When you reach the line containing "Click the red Notes button" in the entries below, start writing out each line exactly, and stop after the line containing "Open the Method".

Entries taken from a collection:
• • • •

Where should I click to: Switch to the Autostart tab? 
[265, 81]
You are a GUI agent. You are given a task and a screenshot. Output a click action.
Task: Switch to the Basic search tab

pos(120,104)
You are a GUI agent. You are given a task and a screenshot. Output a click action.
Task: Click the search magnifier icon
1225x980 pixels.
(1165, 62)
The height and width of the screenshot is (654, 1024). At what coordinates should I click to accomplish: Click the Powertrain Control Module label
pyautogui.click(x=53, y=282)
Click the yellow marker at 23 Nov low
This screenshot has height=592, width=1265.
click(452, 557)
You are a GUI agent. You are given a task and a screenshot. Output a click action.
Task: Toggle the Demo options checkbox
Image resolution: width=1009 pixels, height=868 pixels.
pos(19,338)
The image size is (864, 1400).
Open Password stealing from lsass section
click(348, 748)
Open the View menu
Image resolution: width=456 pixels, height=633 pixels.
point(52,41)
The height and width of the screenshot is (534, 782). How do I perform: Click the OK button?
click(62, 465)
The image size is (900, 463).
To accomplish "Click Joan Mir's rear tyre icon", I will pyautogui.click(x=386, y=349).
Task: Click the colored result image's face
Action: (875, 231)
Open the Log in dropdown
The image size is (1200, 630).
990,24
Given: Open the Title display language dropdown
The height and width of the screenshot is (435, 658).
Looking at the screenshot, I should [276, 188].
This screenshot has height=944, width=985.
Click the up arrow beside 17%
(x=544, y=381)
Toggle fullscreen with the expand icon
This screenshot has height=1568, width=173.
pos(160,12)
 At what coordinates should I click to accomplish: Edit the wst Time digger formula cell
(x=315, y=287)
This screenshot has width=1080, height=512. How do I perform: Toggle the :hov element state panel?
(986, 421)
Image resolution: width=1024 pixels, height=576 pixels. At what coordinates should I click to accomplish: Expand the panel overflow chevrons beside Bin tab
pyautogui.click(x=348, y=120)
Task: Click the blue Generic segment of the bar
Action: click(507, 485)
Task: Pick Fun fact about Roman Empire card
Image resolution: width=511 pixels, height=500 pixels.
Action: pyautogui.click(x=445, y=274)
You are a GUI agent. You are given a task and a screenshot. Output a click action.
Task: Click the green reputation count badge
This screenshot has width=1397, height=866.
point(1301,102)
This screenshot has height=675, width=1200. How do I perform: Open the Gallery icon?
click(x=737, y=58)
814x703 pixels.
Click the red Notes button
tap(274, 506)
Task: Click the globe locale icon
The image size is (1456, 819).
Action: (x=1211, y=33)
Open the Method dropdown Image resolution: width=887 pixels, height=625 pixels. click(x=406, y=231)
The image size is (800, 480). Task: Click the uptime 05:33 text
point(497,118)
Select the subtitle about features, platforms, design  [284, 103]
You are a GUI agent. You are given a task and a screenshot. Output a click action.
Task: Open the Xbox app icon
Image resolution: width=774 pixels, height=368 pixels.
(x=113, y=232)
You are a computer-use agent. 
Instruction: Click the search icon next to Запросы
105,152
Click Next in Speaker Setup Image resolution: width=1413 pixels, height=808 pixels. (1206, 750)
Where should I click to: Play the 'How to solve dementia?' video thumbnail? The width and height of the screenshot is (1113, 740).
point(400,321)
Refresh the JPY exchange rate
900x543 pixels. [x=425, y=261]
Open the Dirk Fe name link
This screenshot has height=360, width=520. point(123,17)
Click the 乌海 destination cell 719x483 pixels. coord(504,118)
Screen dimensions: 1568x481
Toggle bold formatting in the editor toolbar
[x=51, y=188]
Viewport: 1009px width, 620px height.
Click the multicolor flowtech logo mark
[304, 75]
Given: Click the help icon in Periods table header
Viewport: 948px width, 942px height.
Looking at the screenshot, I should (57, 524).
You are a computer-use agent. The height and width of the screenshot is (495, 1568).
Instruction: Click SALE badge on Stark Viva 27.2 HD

• • • •

**RESULT**
Click the red Notes button
tap(274, 506)
Task: Click the globe locale icon
The image size is (1456, 819).
Action: (x=1211, y=33)
Open the Method dropdown Image resolution: width=887 pixels, height=625 pixels. click(x=406, y=231)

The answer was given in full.